-- start of Recorded information --

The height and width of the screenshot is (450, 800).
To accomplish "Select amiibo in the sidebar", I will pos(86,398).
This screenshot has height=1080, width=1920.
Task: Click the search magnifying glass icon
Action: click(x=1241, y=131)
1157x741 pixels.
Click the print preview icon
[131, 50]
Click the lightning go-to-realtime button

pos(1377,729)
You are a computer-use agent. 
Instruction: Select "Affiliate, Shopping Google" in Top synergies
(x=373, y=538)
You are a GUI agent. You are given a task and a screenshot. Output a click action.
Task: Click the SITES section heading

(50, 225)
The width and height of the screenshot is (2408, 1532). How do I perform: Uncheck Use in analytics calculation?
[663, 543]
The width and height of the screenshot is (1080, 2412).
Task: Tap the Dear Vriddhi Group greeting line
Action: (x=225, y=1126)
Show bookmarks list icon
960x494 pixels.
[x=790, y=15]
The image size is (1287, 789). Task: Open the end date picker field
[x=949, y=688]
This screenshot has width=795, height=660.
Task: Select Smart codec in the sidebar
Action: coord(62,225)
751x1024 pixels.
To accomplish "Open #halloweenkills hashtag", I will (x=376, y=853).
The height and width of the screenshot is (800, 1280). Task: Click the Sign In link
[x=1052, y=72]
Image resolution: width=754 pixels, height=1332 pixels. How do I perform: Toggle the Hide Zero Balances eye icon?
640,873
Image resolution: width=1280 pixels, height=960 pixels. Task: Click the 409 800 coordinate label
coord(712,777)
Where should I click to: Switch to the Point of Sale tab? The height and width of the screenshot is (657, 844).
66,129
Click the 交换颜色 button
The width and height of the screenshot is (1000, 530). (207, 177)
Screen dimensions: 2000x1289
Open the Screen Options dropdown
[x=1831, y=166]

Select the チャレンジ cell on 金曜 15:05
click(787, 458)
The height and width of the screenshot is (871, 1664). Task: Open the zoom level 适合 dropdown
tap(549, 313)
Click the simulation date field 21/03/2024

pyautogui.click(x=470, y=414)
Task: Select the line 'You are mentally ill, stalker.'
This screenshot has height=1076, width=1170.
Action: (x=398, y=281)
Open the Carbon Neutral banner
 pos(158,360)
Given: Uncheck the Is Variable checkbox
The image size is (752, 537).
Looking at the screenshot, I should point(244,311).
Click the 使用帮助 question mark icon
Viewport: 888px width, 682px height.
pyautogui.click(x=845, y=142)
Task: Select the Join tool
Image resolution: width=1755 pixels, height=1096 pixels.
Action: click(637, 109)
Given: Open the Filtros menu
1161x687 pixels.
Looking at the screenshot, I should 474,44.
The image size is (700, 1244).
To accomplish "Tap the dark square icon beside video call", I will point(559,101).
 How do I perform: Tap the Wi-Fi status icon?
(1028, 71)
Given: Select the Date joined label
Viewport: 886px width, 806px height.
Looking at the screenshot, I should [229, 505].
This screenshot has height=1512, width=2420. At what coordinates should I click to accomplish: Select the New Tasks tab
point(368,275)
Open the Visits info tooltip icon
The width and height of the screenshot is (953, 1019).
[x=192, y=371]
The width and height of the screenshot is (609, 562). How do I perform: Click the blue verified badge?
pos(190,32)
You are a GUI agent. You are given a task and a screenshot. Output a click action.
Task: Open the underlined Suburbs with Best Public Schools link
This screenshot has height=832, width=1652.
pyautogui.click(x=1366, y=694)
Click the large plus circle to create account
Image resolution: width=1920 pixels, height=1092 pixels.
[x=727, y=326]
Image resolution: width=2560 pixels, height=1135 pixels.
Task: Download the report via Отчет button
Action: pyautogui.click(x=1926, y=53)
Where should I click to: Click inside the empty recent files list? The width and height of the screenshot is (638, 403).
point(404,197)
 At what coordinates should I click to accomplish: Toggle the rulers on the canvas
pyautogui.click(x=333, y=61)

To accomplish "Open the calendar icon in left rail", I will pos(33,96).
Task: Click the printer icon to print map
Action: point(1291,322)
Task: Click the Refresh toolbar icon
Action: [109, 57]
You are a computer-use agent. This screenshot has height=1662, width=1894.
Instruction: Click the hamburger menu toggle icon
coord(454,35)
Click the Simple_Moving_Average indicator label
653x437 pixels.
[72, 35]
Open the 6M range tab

-- end of Recorded information --

▶ **What is needed**:
Copy all of the rows above word for word, leaving nothing out and changing nothing.

▶ **Result of the task**:
The height and width of the screenshot is (450, 800).
To accomplish "Select amiibo in the sidebar", I will pos(86,398).
This screenshot has height=1080, width=1920.
Task: Click the search magnifying glass icon
Action: click(x=1241, y=131)
1157x741 pixels.
Click the print preview icon
[131, 50]
Click the lightning go-to-realtime button

pos(1377,729)
You are a computer-use agent. 
Instruction: Select "Affiliate, Shopping Google" in Top synergies
(x=373, y=538)
You are a GUI agent. You are given a task and a screenshot. Output a click action.
Task: Click the SITES section heading

(50, 225)
The width and height of the screenshot is (2408, 1532). How do I perform: Uncheck Use in analytics calculation?
[663, 543]
The width and height of the screenshot is (1080, 2412).
Task: Tap the Dear Vriddhi Group greeting line
Action: (x=225, y=1126)
Show bookmarks list icon
960x494 pixels.
[x=790, y=15]
The image size is (1287, 789). Task: Open the end date picker field
[x=949, y=688]
This screenshot has width=795, height=660.
Task: Select Smart codec in the sidebar
Action: coord(62,225)
751x1024 pixels.
To accomplish "Open #halloweenkills hashtag", I will (x=376, y=853).
The height and width of the screenshot is (800, 1280). Task: Click the Sign In link
[x=1052, y=72]
Image resolution: width=754 pixels, height=1332 pixels. How do I perform: Toggle the Hide Zero Balances eye icon?
640,873
Image resolution: width=1280 pixels, height=960 pixels. Task: Click the 409 800 coordinate label
coord(712,777)
Where should I click to: Switch to the Point of Sale tab? The height and width of the screenshot is (657, 844).
66,129
Click the 交换颜色 button
The width and height of the screenshot is (1000, 530). (207, 177)
Screen dimensions: 2000x1289
Open the Screen Options dropdown
[x=1831, y=166]

Select the チャレンジ cell on 金曜 15:05
click(787, 458)
The height and width of the screenshot is (871, 1664). Task: Open the zoom level 适合 dropdown
tap(549, 313)
Click the simulation date field 21/03/2024

pyautogui.click(x=470, y=414)
Task: Select the line 'You are mentally ill, stalker.'
This screenshot has height=1076, width=1170.
Action: (x=398, y=281)
Open the Carbon Neutral banner
 pos(158,360)
Given: Uncheck the Is Variable checkbox
The image size is (752, 537).
Looking at the screenshot, I should point(244,311).
Click the 使用帮助 question mark icon
Viewport: 888px width, 682px height.
pyautogui.click(x=845, y=142)
Task: Select the Join tool
Image resolution: width=1755 pixels, height=1096 pixels.
Action: click(637, 109)
Given: Open the Filtros menu
1161x687 pixels.
Looking at the screenshot, I should 474,44.
The image size is (700, 1244).
To accomplish "Tap the dark square icon beside video call", I will point(559,101).
 How do I perform: Tap the Wi-Fi status icon?
(1028, 71)
Given: Select the Date joined label
Viewport: 886px width, 806px height.
Looking at the screenshot, I should [229, 505].
This screenshot has height=1512, width=2420. At what coordinates should I click to accomplish: Select the New Tasks tab
point(368,275)
Open the Visits info tooltip icon
The width and height of the screenshot is (953, 1019).
[x=192, y=371]
The width and height of the screenshot is (609, 562). How do I perform: Click the blue verified badge?
pos(190,32)
You are a GUI agent. You are given a task and a screenshot. Output a click action.
Task: Open the underlined Suburbs with Best Public Schools link
This screenshot has height=832, width=1652.
pyautogui.click(x=1366, y=694)
Click the large plus circle to create account
Image resolution: width=1920 pixels, height=1092 pixels.
[x=727, y=326]
Image resolution: width=2560 pixels, height=1135 pixels.
Task: Download the report via Отчет button
Action: pyautogui.click(x=1926, y=53)
Where should I click to: Click inside the empty recent files list? The width and height of the screenshot is (638, 403).
point(404,197)
 At what coordinates should I click to accomplish: Toggle the rulers on the canvas
pyautogui.click(x=333, y=61)

To accomplish "Open the calendar icon in left rail", I will pos(33,96).
Task: Click the printer icon to print map
Action: point(1291,322)
Task: Click the Refresh toolbar icon
Action: [109, 57]
You are a computer-use agent. This screenshot has height=1662, width=1894.
Instruction: Click the hamburger menu toggle icon
coord(454,35)
Click the Simple_Moving_Average indicator label
653x437 pixels.
[72, 35]
Open the 6M range tab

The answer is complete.